GenBank release 220.0 (6/18/2017) has 201,663,568 traditional records containing 234,997,362,623 base pairs of sequence data. In addition, there are 487,891,767 WGS records containing 2,164,683,993,369 base pairs of sequence data, 176812130 TSA records containing 158,112,969,073 base pairs of sequence data, and 1,628,475 TLS records containing 824,191,338 base pairs of sequence data.
During the 65 days between the close dates for GenBank releases 219.0 and 220.0, the traditional portion of GenBank grew by 3,172,411,071 base pairs and by 785,684 sequence records. During that same period, 80,500 records were updated – an average of 13,236 records added or updated per day.
Between releases 219.0 and 220.0, the WGS component of GenBank grew by 129,651,353,562 base pairs and by 36,051,620 sequence records. The TSA component Grew by 9,074,061,474 base pairs and by 11,743,588 sequence records. The TLS component of GenBank grew by 187,268,043 base pairs and by 190,126 sequence records.

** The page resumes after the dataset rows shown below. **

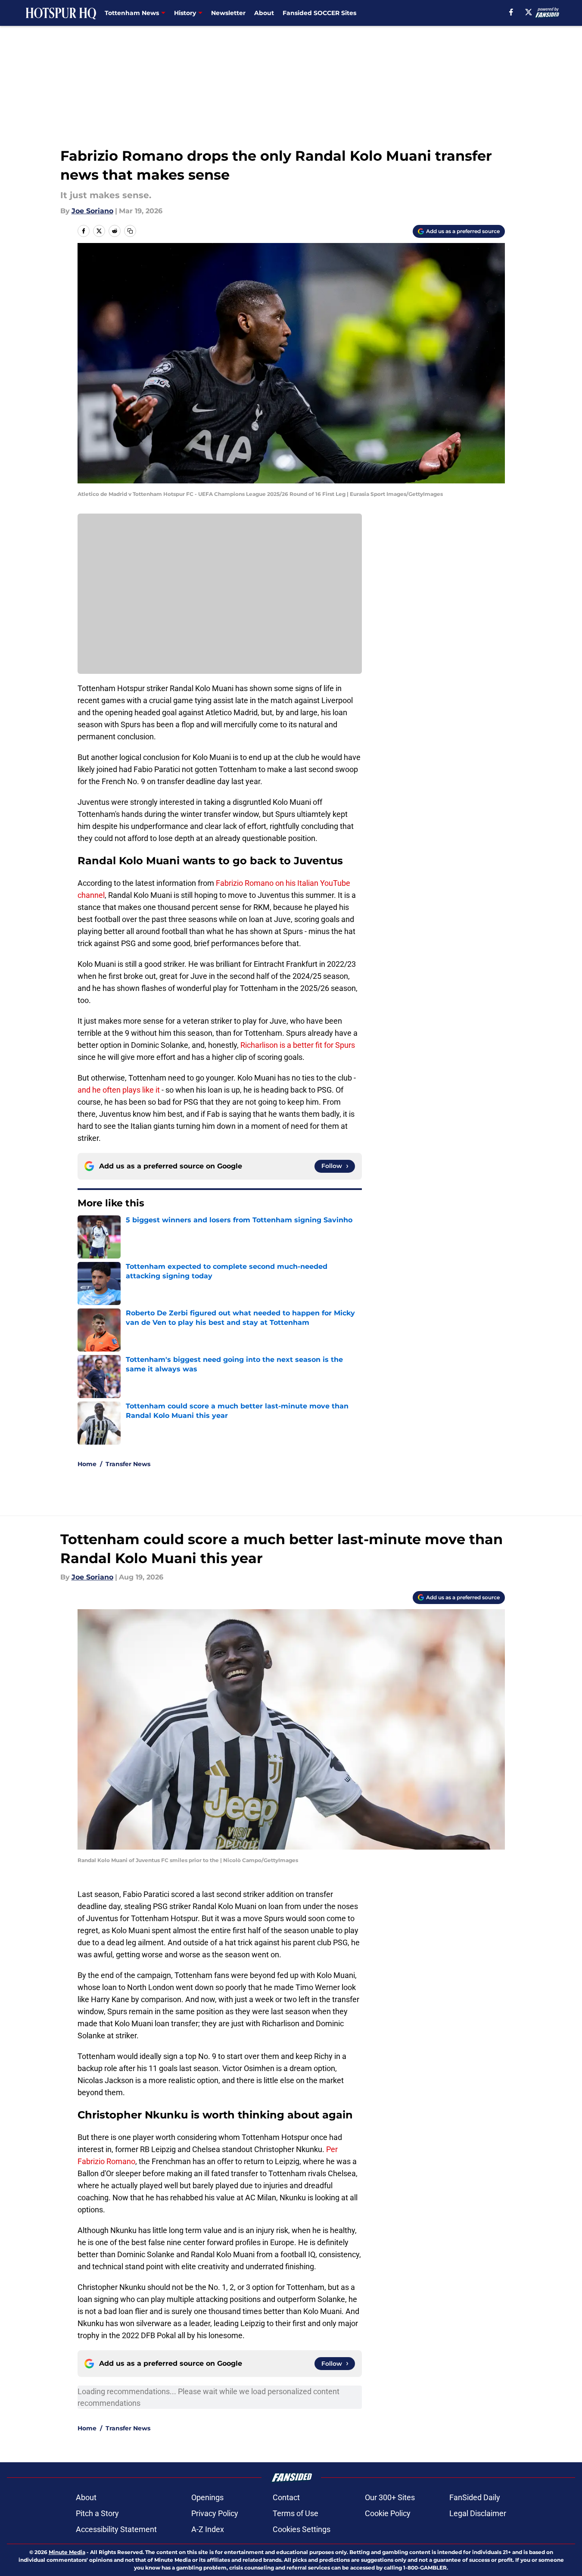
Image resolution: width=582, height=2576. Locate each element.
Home (87, 1464)
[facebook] (511, 12)
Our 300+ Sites (390, 2497)
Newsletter (228, 13)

The total number of sequence data files increased by 32 with this release. The divisions are as follows:
- BCT: 20 new files, now a total of 370
- CON: 4 new files, now a total of 363
- EST: 1 less file, now a total of 482
- GSS: 1 new file, now a total of 304
- INV: 1 new file, now a total of 154
- PAT: 1 new file, now a total of 291
- PHG: 1 new file, now a total of 4
- PLN: 3 new files, now a total of 148
- VRL: 1 new file, now a total of 49
For downloading purposes, please keep in mind that the uncompressed GenBank release 220.0 flatfiles require roughly 830 GB (sequence files only). The ASN.1 data require approximately 691 GB.
More information about GenBank release 220.0 is available in the release notes, as well as in the README files in the genbank (ftp.ncbi.nih.gov) and ASN.1 (ncbi-asn1) directories.